Exercise directions - Would you please output all the records exactly as given? Pictures should not appear in the copy.

Extracted data -
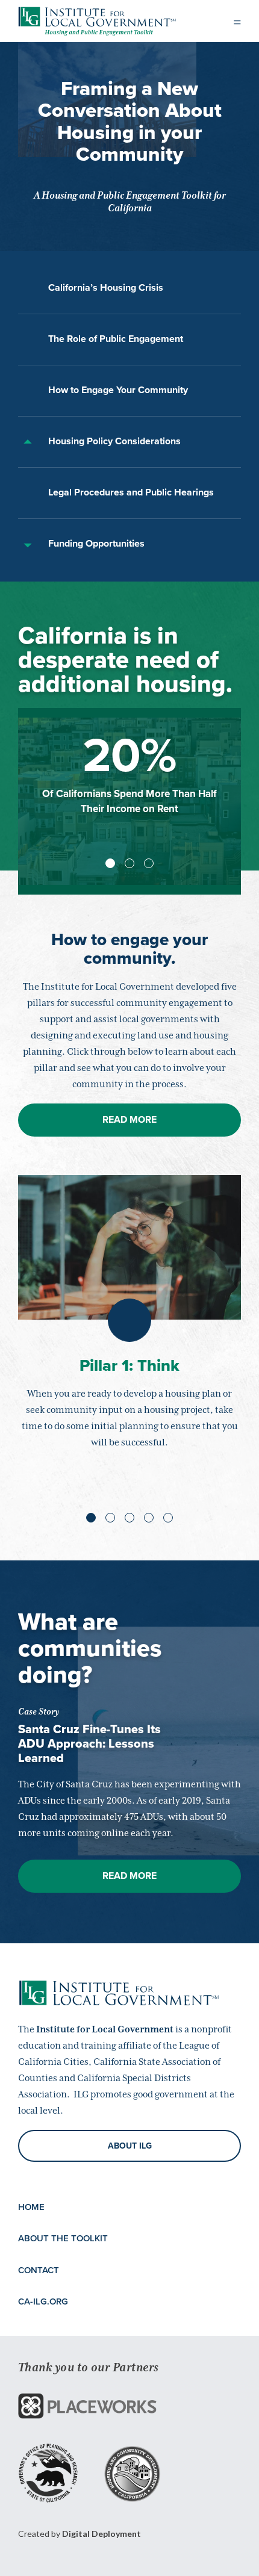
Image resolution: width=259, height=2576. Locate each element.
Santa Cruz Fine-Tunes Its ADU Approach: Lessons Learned (89, 1744)
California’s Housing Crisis (105, 288)
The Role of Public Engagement (115, 339)
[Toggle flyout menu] (237, 21)
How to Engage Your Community (118, 390)
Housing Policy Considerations (114, 441)
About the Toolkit (63, 2238)
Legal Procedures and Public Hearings (131, 492)
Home (31, 2207)
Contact (38, 2270)
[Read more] (87, 2406)
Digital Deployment (101, 2533)
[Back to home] (97, 18)
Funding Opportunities (96, 544)
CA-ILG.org (43, 2301)
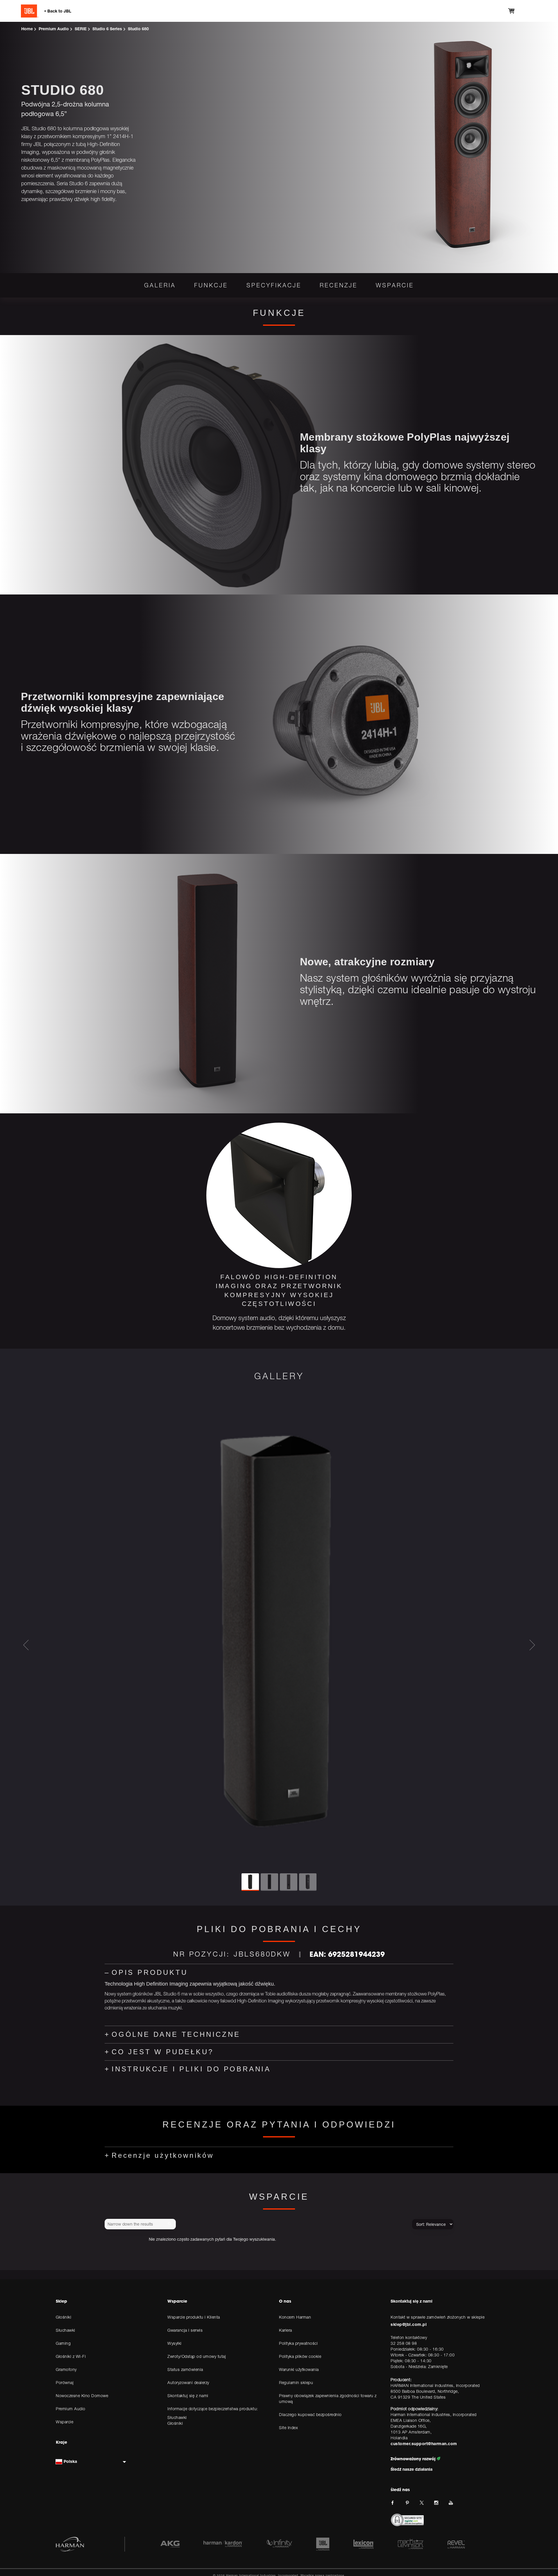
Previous (26, 1645)
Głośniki (175, 2423)
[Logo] (64, 11)
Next (532, 1645)
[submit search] (171, 2224)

Reply to the task -
Image resolution: width=259, height=2576. Locate each element.
Santa Cruz Fine-Tunes Its ADU Approach: Lessons Learned (89, 1744)
California’s Housing Crisis (105, 288)
The Role of Public Engagement (115, 339)
[Toggle flyout menu] (237, 21)
How to Engage Your Community (118, 390)
Housing Policy Considerations (114, 441)
About the Toolkit (63, 2238)
Legal Procedures and Public Hearings (131, 492)
Home (31, 2207)
Contact (38, 2270)
[Read more] (87, 2406)
Digital Deployment (101, 2533)
[Back to home] (97, 18)
Funding Opportunities (96, 544)
CA-ILG.org (43, 2301)
Previous (26, 1645)
Głośniki (175, 2423)
[Logo] (64, 11)
Next (532, 1645)
[submit search] (171, 2224)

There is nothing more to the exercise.